Futbolu çok seviyormuş. Haber gönderdiler, ‘‘ziyaret edersen çok mutlu olur’’ dediler. Gittim. Ben, televizyonlardan ve gazetelerden o görüntüleri hatırlıyorum ve o görüntülerin evvelsi günkü Koray olduğuna inanamıyorum. Müthiş bir azim, müthiş bir yürüme, koşma, konuşma isteği. Koray'dan çıkıyorum, başka tekerlekli sandalyeli hastalar... Sarılıyoruz, öpüşüyouz. Kimisi koltuk değneği ile. Onlar da PKK ile savaştan bu hale gelmişler. O, Atatürk'e dil uzatanları düşünüyorum, nasıl hala konuşabiliyorlar şaşırıyorum.

Onlar zaten Meclis’te

Sonra bir anda kendime geliyorum. Şaşırmama gerek yok. Onlar zaten Meclis'te. Oraya kadar geldiler. Bir tek denemedikleri yer kaldı; Silahlı Kuvvetler. Yarın oraya da girecekler. Çünkü, minareyi çalarken kılıfı zaten hazırlıyorlar. Dört-beş kademe sonrayı düşünerek hareket ediyorlar. Hiçbir gün gerçek yüzlerini göstermediler, göstermeyecekler de.
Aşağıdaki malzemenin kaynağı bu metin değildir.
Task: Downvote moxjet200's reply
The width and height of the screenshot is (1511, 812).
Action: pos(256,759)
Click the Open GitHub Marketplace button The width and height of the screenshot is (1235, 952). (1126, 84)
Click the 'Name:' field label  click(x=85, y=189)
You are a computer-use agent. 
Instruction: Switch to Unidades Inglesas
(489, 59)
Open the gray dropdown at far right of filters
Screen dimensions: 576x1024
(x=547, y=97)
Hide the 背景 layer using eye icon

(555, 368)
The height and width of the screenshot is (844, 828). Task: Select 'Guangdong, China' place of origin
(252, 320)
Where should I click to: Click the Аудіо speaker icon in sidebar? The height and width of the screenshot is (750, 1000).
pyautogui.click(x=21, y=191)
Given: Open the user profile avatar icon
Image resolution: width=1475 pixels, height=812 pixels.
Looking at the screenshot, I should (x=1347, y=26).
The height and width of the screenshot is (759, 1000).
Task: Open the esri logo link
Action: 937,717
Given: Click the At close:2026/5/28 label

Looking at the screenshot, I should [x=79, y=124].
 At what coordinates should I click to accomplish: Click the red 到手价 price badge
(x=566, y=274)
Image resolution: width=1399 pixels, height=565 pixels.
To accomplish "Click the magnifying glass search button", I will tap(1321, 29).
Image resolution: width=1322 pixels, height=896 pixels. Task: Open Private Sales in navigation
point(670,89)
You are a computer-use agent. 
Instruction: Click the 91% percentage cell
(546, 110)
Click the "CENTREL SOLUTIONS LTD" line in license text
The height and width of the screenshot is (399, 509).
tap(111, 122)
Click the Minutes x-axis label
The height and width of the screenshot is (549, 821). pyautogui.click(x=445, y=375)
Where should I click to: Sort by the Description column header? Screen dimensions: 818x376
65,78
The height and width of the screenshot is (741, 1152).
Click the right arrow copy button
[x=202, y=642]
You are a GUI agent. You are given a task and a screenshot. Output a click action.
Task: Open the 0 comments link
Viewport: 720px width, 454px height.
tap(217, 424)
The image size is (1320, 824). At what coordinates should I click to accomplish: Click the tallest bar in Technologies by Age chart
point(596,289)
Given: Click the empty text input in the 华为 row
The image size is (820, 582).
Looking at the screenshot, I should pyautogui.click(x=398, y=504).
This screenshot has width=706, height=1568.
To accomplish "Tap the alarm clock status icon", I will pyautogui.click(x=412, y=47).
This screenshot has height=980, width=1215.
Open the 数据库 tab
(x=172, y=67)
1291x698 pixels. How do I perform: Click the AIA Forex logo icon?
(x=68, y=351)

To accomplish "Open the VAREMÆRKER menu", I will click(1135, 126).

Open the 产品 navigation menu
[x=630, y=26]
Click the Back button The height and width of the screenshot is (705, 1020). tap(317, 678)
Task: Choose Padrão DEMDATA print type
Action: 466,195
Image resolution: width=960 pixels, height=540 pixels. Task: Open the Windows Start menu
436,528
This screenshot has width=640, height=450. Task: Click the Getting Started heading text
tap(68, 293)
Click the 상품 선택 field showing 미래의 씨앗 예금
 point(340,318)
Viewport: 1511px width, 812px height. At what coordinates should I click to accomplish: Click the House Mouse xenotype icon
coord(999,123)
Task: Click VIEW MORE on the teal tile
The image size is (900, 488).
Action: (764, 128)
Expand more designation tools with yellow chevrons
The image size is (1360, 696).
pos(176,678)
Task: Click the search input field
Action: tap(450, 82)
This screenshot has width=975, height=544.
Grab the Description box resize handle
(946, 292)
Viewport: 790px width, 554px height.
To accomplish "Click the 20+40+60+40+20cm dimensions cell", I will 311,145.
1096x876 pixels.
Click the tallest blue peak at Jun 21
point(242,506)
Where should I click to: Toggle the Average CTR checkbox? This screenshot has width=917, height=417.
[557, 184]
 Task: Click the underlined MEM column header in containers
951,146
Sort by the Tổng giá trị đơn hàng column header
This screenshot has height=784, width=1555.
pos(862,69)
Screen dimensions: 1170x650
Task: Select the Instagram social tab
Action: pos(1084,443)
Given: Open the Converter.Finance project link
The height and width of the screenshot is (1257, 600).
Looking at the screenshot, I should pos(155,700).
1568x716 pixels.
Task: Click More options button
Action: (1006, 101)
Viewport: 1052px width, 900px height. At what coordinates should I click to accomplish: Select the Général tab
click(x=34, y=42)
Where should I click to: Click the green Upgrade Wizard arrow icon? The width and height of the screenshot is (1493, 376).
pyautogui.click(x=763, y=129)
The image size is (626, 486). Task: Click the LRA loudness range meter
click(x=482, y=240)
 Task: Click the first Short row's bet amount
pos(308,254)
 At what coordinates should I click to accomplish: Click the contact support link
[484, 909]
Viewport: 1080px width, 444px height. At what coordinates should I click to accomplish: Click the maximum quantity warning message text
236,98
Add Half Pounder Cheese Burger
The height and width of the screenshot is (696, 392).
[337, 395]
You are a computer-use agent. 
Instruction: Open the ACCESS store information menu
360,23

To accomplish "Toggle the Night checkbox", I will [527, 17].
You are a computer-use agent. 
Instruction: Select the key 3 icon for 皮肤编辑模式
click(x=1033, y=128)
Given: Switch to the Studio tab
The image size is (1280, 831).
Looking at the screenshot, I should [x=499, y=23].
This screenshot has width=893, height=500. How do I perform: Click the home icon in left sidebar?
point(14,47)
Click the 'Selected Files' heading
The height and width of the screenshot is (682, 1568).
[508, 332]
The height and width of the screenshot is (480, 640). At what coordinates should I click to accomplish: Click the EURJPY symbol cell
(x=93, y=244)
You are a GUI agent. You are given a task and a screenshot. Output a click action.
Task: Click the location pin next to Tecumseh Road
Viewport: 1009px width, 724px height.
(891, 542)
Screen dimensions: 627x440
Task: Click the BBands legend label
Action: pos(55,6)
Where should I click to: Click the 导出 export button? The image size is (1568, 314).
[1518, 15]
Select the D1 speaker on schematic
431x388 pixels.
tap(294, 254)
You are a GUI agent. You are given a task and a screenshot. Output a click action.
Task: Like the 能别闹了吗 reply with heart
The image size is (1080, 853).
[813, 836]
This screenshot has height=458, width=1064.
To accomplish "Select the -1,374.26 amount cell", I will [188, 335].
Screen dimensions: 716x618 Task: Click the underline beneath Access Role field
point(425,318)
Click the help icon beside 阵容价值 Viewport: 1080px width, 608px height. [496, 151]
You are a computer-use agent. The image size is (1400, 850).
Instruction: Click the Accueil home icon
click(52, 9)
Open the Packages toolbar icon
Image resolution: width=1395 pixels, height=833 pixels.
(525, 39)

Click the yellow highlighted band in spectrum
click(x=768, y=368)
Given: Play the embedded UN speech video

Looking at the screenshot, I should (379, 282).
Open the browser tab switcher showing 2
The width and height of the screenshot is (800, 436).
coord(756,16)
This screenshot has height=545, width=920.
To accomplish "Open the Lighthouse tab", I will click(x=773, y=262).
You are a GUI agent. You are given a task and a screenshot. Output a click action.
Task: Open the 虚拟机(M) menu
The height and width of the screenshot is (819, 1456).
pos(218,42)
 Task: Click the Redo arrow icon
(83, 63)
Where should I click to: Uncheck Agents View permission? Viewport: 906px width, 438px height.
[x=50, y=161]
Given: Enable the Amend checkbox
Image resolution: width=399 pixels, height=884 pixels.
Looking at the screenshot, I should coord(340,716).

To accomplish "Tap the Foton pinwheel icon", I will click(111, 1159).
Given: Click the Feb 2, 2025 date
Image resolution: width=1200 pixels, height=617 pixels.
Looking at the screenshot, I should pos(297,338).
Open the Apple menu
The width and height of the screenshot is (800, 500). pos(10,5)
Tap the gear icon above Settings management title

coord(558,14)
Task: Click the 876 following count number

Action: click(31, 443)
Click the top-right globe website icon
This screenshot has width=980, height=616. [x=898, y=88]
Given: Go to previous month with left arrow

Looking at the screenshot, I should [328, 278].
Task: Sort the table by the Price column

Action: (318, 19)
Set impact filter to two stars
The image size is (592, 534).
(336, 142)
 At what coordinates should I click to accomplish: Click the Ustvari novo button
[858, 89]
Aslında onların da fazla suçu yok. Bizim enteller var ya, hani hep yazdılar, ‘‘cumartesi anaları’’ diye. Onların anaları cumartesi anasıydı, bizim analarımız hangi günün anasıydı? Ama hep onların tuzağına düştük. Biz ne mi olacağız? Ben kendimi değil, çocuklarımızı düşünüyorum. Onlar hızla uçuruma doğru gidiyorlar. O Meclis'te ilk tezkereyi çıkarmayanlar alsınlar ellerine Koray'ın ilk günkü fotoğraflarını, gelsinler o Bilkent'in yanındaki rehabilitasyon merkezine. Bir de kendi aile fotoğraflarını yanlarına koysunlar. Eğer yürekleri yetiyorsa...

Kendine müslüman

YILBAŞI gecesi çarşamba... Perşembe de tatil. Eğer hükümet, cuma günü idari izin verseydi, 4 günlük bir grup tatil olacaktı. Hiç olmazsa iç turizmde kımıldama olacaktı. Zaten milletin morali bozuk, hiç olmazsa insanlar zihinsel olarak rahat ederlerdi. Niye yapılmadı...

Ramazan Bayramı'nda veya Kurban Bayramı'nda böyle bir rastlantı olursa iş şipşak çıkıyor. Neden? Çünkü onlar dini bayramlar. Din kardeşlerimiz, yani hepimiz bu nimetlerden faydalanalım diye. Peki yılbaşında niye verilmiyor? Bazı din kardeşlerimize yılbaşı ters geliyor. Onlar için yılbaşı diye bir kavram yok. Onun için bir gün tatil verilmeyerek diğerleri cezalandırılıyor. Yani bizim gibi müslüman olup, onlar gibi müslüman olmamışsan. İşin tehlikeli boyutu da zaten bu. Nasıl müslüman? Kime göre müslüman? Ama şu bir gerçek ki, işin aslı herkes kendine müslüman.